[Stored data]
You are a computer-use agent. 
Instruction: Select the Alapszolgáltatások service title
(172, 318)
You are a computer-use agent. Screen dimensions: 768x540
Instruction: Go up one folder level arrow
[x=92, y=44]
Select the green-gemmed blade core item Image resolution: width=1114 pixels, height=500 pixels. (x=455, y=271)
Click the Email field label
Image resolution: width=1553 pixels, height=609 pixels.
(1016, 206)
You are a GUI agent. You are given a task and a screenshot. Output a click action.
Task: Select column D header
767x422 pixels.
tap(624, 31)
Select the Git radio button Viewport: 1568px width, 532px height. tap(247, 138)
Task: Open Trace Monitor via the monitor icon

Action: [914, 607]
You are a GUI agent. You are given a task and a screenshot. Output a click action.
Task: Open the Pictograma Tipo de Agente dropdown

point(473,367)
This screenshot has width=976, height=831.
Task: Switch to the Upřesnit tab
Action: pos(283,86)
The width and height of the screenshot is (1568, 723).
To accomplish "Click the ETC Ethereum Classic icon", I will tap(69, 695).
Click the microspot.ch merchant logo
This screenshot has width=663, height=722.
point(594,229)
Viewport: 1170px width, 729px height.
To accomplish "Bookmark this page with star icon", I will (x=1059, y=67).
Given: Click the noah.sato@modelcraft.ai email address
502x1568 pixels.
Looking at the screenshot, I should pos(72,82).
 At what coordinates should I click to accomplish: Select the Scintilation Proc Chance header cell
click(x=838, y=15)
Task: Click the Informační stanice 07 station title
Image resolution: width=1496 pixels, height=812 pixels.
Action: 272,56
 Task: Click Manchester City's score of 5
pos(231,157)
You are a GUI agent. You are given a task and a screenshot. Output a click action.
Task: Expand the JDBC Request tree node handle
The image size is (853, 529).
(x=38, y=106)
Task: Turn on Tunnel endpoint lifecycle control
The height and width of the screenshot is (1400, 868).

▶ EXERCISE DETAILS
Lines in the data that include the word "computer" should all be copied.

▶ EXERCISE RESULT
You are a computer-use agent. 
You are a computer-use agent. Screen dimensions: 768x540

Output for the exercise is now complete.